> **RECORDS PROVIDED**:

=======

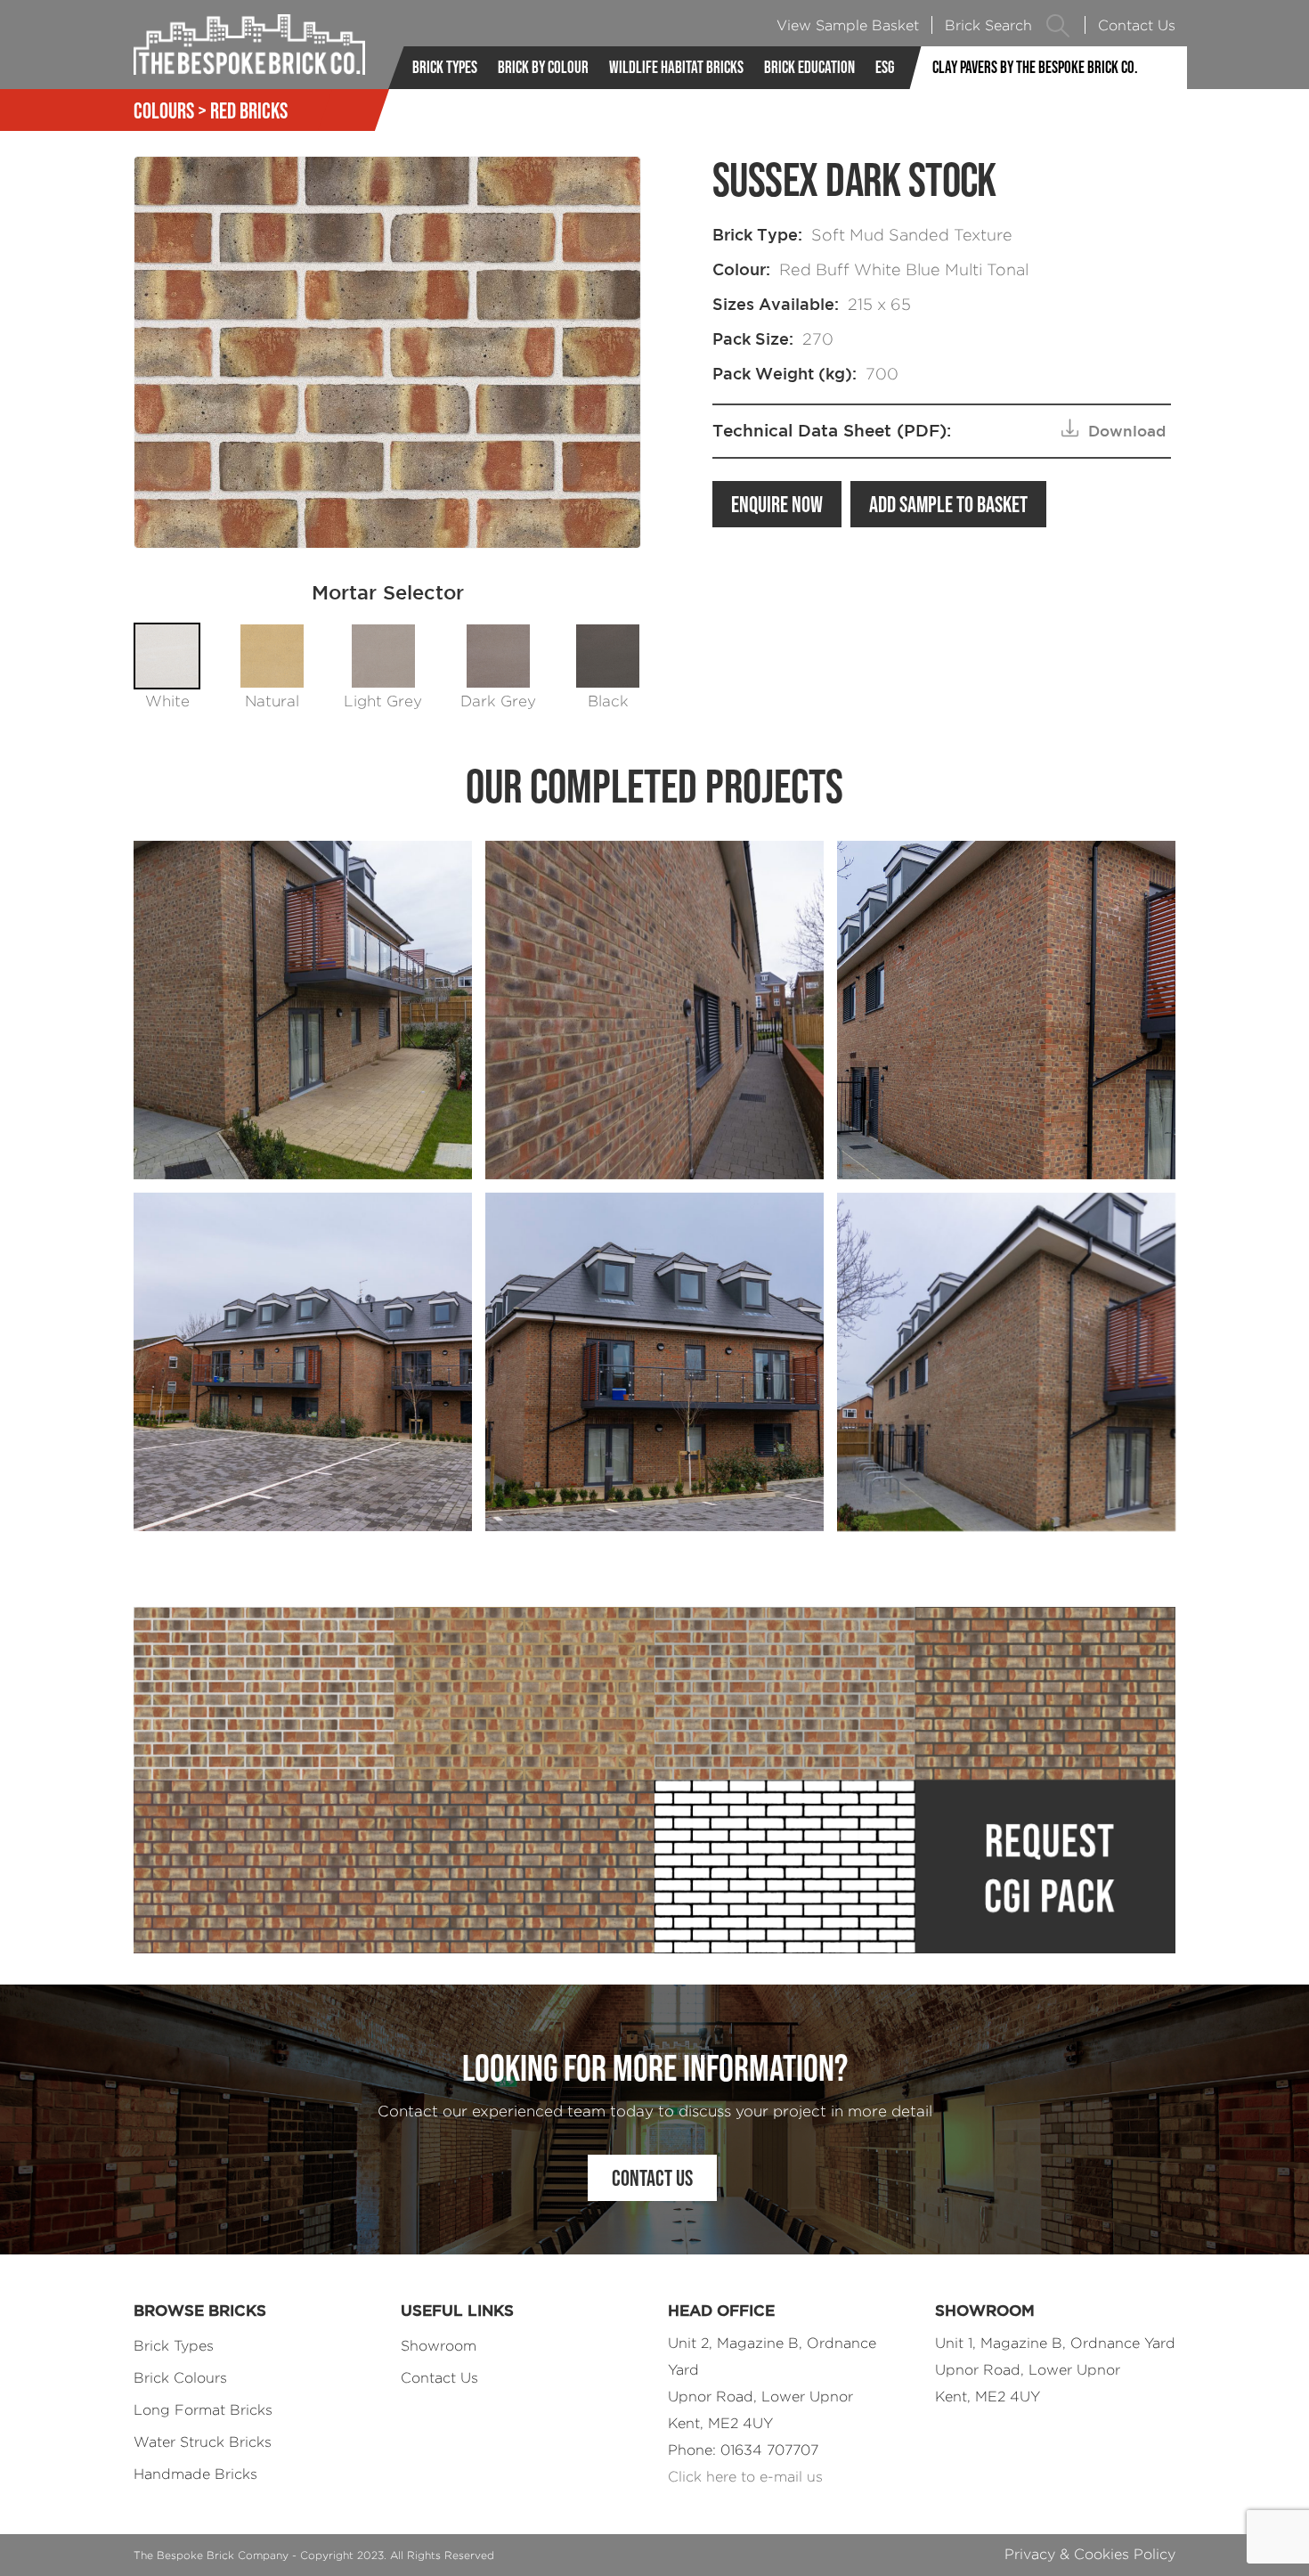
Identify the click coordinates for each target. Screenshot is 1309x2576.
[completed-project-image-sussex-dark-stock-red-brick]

=======

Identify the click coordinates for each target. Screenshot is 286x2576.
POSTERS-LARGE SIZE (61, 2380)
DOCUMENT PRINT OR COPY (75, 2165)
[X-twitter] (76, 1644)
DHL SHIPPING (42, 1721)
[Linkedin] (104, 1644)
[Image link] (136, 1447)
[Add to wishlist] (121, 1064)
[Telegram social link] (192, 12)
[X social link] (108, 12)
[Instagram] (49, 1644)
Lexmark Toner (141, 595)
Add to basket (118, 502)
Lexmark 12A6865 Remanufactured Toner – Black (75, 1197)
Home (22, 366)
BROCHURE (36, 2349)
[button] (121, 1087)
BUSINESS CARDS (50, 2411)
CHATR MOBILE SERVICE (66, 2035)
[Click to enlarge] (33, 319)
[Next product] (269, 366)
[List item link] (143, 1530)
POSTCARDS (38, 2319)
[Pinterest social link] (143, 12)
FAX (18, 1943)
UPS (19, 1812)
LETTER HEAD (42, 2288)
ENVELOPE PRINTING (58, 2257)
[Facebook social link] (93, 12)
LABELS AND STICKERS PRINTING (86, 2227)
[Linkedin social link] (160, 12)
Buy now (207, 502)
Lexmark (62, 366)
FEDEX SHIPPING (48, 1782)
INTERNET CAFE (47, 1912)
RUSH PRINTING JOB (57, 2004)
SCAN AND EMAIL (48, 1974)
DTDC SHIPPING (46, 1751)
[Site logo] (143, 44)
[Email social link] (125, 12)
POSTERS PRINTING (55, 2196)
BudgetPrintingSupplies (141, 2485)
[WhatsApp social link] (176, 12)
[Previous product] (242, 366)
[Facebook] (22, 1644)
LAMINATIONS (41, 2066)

=======

> **ABOUT THIS TASK**: In the listing above, locate the line containing "Screenshot is 1309x2576." and the line containing "[completed-project-image-sussex-dark-stock-red-brick]". Extract those two lines and every line between them, exactly as written, and only those.

> **EXERCISE SOLUTION**:
Identify the click coordinates for each target. Screenshot is 1309x2576.
[completed-project-image-sussex-dark-stock-red-brick]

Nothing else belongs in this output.